= Beginning of Section =
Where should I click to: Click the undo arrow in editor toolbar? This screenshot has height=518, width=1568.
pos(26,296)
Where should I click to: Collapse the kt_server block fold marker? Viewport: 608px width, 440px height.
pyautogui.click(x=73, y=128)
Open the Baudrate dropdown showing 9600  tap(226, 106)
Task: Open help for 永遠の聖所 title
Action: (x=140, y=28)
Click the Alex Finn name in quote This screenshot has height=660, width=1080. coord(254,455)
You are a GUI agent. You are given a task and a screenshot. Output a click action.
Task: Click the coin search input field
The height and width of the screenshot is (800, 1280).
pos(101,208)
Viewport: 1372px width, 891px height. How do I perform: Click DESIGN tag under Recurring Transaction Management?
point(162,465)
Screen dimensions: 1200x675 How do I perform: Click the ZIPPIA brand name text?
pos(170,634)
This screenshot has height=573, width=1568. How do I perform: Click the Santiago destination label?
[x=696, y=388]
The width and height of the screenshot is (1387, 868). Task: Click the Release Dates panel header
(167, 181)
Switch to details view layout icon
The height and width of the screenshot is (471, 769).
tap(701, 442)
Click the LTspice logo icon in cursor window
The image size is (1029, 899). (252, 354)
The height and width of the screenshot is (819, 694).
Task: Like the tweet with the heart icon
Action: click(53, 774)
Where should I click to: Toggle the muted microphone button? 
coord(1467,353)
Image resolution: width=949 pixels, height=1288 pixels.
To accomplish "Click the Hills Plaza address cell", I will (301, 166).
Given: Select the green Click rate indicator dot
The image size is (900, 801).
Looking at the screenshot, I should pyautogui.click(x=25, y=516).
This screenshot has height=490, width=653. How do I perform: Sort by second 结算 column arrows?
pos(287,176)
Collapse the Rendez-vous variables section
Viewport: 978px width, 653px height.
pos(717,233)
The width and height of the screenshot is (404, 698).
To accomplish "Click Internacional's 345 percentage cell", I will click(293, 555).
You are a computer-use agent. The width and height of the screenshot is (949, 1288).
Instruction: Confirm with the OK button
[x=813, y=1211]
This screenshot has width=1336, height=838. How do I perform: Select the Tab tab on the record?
= End of Section =
Please show every line of the records that holds the word "Select".

Given: Select the green Click rate indicator dot
This screenshot has width=1336, height=838. How do I perform: Select the Tab tab on the record?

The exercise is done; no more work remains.